Six years later, as KSDS II prepares to take off, we should ask a harder question: did citizens feel it? Did the mother in Kilifi looking for school bursary records find clarity in her county portal? Did the farmer in Kericho learn something new about markets from official statistics? Did the youth group in Kayole find open data they could trust to fight for better ward allocations?

The Kenya National Bureau of Statistics (KNBS) convened government, civil society, researchers, private sector actors, and development partners at Windsor on 5 September 2025 to discuss data ethics, governance, and quality. Encouragingly, we are not beginning on bare ground. We already have a spine: the Data Protection Act, the Access to Information Act, the Statistics Act, and the modernisation roadmap in KSDS II (running to 2028). But law is not enough. Kenyans measure impact by whether these frameworks bite where life is lived – counties, schools, health facilities, farms, markets.
Right now, cracks across the data value chain undermine decision-making. A county uploads a dataset with no method note, no contact, no versioning. The numbers exist but cannot be reused. Trust dies in that gap. The fix is obvious: enforce metadata at source, and bar publication without it. Policy must travel the last mile
What KSDS II Must Do
1. Build one strong data backbone.
Public data must speak one language. That means shared standards, common registries, and APIs so that ministry and county systems converse seamlessly. This is not technical indulgence; it is how duplication falls, costs drop, and insights multiply. KSDS I gestured at this. KSDS II must finish the job.
2. Make trust the currency of data.
Trust comes when citizens know what is collected, why, and how it benefits them. That requires plain-language notices, real choices, and genuine consultation before—not after—collection. Data stops feeling like surveillance when it becomes public value. In a country scarred by state overreach, trust is not a footnote; it is the centre.
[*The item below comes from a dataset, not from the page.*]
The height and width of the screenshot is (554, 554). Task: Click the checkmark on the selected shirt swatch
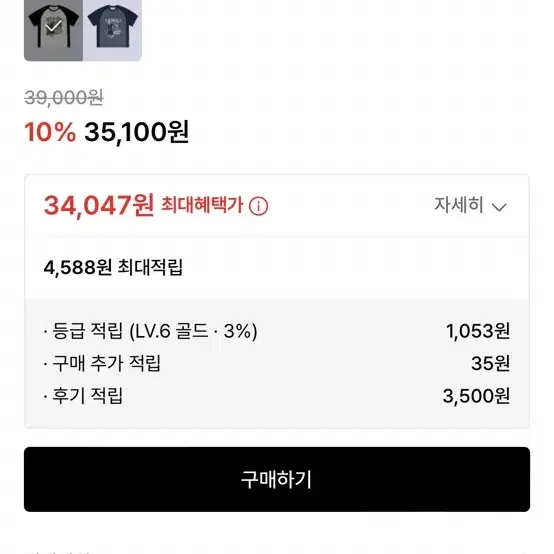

3. Turn quality into culture.
Quality cannot be a box-ticking exercise at release. It must be baked into design, collection, processing, and publication. Enforce nationally agreed metadata at source. Blend surveys with administrative data, geospatial records, private-sector inputs, and citizen-generated evidence, but only once they pass quality checks. Good data shortens the road between a problem and a solution.
4. Move from policy to practice.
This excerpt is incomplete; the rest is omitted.